• _ACTIVITY_: Read the data that follows. Then repeat it exactly.
-- -- --
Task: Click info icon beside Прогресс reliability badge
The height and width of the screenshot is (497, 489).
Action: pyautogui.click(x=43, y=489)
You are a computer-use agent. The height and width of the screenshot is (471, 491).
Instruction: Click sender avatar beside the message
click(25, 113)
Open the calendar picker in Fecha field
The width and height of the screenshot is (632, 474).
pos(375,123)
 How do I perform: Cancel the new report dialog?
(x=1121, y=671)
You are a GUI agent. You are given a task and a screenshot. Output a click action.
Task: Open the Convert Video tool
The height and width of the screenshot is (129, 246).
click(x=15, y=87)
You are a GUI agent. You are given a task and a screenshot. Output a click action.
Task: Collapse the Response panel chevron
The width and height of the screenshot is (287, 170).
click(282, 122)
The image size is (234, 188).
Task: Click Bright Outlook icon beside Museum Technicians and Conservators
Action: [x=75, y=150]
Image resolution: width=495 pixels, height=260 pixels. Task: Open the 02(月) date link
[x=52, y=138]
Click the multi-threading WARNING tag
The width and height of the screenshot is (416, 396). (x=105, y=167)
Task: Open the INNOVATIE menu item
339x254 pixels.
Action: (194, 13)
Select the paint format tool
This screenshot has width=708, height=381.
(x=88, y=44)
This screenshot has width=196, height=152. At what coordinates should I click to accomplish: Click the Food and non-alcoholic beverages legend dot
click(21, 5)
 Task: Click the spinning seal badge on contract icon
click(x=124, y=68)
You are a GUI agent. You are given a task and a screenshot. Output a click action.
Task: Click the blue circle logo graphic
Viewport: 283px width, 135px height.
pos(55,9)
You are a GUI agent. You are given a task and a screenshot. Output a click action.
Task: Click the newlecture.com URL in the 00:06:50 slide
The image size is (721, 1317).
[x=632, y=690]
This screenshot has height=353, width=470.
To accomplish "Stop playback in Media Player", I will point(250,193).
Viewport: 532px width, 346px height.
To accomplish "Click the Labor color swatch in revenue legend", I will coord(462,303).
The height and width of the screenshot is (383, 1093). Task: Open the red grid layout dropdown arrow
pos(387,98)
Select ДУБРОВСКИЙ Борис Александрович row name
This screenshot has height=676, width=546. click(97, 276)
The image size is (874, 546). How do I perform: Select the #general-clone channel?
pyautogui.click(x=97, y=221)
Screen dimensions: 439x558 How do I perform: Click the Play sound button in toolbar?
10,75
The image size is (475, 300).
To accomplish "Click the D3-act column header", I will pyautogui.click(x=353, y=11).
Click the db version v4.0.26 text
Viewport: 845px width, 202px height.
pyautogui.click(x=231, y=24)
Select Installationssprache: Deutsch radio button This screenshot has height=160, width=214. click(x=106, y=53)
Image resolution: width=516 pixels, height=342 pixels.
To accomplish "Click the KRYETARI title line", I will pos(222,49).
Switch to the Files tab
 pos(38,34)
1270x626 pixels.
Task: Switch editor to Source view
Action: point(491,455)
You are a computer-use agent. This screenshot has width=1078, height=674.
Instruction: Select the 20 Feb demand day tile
-- -- --
• _ANSWER SPACE_:
Task: Click info icon beside Прогресс reliability badge
The height and width of the screenshot is (497, 489).
Action: pyautogui.click(x=43, y=489)
You are a computer-use agent. The height and width of the screenshot is (471, 491).
Instruction: Click sender avatar beside the message
click(25, 113)
Open the calendar picker in Fecha field
The width and height of the screenshot is (632, 474).
pos(375,123)
 How do I perform: Cancel the new report dialog?
(x=1121, y=671)
You are a GUI agent. You are given a task and a screenshot. Output a click action.
Task: Open the Convert Video tool
The height and width of the screenshot is (129, 246).
click(x=15, y=87)
You are a GUI agent. You are given a task and a screenshot. Output a click action.
Task: Collapse the Response panel chevron
The width and height of the screenshot is (287, 170).
click(282, 122)
The image size is (234, 188).
Task: Click Bright Outlook icon beside Museum Technicians and Conservators
Action: [x=75, y=150]
Image resolution: width=495 pixels, height=260 pixels. Task: Open the 02(月) date link
[x=52, y=138]
Click the multi-threading WARNING tag
The width and height of the screenshot is (416, 396). (x=105, y=167)
Task: Open the INNOVATIE menu item
339x254 pixels.
Action: (194, 13)
Select the paint format tool
This screenshot has width=708, height=381.
(x=88, y=44)
This screenshot has width=196, height=152. At what coordinates should I click to accomplish: Click the Food and non-alcoholic beverages legend dot
click(21, 5)
 Task: Click the spinning seal badge on contract icon
click(x=124, y=68)
You are a GUI agent. You are given a task and a screenshot. Output a click action.
Task: Click the blue circle logo graphic
Viewport: 283px width, 135px height.
pos(55,9)
You are a GUI agent. You are given a task and a screenshot. Output a click action.
Task: Click the newlecture.com URL in the 00:06:50 slide
The image size is (721, 1317).
[x=632, y=690]
This screenshot has height=353, width=470.
To accomplish "Stop playback in Media Player", I will point(250,193).
Viewport: 532px width, 346px height.
To accomplish "Click the Labor color swatch in revenue legend", I will coord(462,303).
The height and width of the screenshot is (383, 1093). Task: Open the red grid layout dropdown arrow
pos(387,98)
Select ДУБРОВСКИЙ Борис Александрович row name
This screenshot has height=676, width=546. click(97, 276)
The image size is (874, 546). How do I perform: Select the #general-clone channel?
pyautogui.click(x=97, y=221)
Screen dimensions: 439x558 How do I perform: Click the Play sound button in toolbar?
10,75
The image size is (475, 300).
To accomplish "Click the D3-act column header", I will pyautogui.click(x=353, y=11).
Click the db version v4.0.26 text
Viewport: 845px width, 202px height.
pyautogui.click(x=231, y=24)
Select Installationssprache: Deutsch radio button This screenshot has height=160, width=214. click(x=106, y=53)
Image resolution: width=516 pixels, height=342 pixels.
To accomplish "Click the KRYETARI title line", I will pos(222,49).
Switch to the Files tab
 pos(38,34)
1270x626 pixels.
Task: Switch editor to Source view
Action: point(491,455)
You are a computer-use agent. This screenshot has width=1078, height=674.
Instruction: Select the 20 Feb demand day tile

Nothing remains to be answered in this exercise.